The church of San Petronio in Bologna was the site of a solar observatory as early as 1576 when Egnazio Danti, cosmographer to Cosimo I de’ Medici, installed the first meridian line there. Unfortunately it did not fulfill its purpose, which was to provide an accurate date for the spring equinox, thence Easter. In spite of uncertainties about the precise length of the solar year, the Gregorian calendar was promulgated anyway, in 1582. We still use it today.
Almost 75 years later, the opportunity arose to reconstruct the meridian. Enter a 29-year-old astronomy professor named Giovanni Domenico Cassini. Cassini increased the height of Danti’s solar peephole—or gnomon hole—to 1000 inches (based on the French foot) or 27.07 meters above the church floor. The length of the meridian line was increased by 2.5 times to 66.71 meters, or 1/600,000 of the Earth’s circumference, per Cassini’s calculation. The line had to run on the floor between the aisles and columns of the church on a north-south axis without obstruction. The instrument was tested with great fanfare at the summer solstice of 1655 and proved fully successful.
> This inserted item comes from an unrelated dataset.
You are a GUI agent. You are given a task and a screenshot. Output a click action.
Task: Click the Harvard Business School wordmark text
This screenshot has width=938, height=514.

Cassini’s illustrated account of his heliometer was published 40 years later in 1695. The image shown here is taken from a large foldout plate depicting the design and details of installation. Caltech’s copy of the book is currently shown in the exhibit “On the Map” in Parsons-Gates Hall of Administration.
Reference: John Heilbron, The Sun in the Church. Cambridge: Harvard University Press, 1999.